Start of Reading passage

Photo by LaTur
It’s been a fun year talking to the bands and record labels we profiled in our Three Stars column. As long as musicians in the D.C. area continue to make interesting and engaging music, Three Stars will continue to give them a soapbox. The interviews were poignant, enlightening, hilarious, sometimes just plain weird, and now it’s time to recap some of those interesting moments. So enjoy the crazy tour stories, irreverent commentaries and artistic insight.
Best Tour Story: Protect-U
Aaron Leitko: It was a four day trip to Europe though, so at the back of my mind, I was kind of like, “I have to go to work on Tuesday…on the other side of the Atlantic Ocean.” And it snowed so it was difficult for us to get from Amsterdam to Belgium so we were stuck in the train station in Utrecht for four hours or something. The promoter was a real hero. He sent a friend of his in a car to come pick us up and that’s sort of like driving from here to Philly to get us in through the snow storm. He showed up in this little hatchback and we all piled in there and we barreled down the highway at 1000 km/hr or something to get to this show through the snowstorm.

End of Reading passage

● Task brief
In the Three Stars recap, where was Protect-U stuck during the snowstorm on the way from Amsterdam to Belgium?

Start of Dataset excerpt

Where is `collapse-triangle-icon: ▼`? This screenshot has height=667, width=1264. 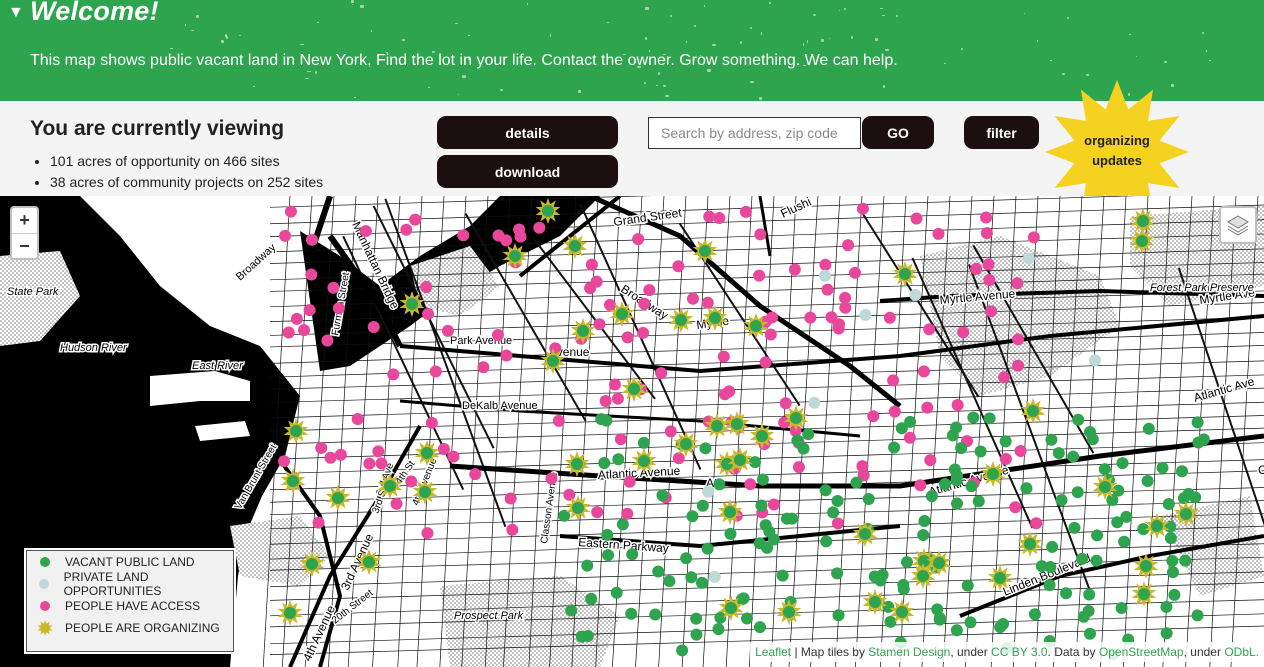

End of Dataset excerpt

● Answer below
In the train station in Utrecht.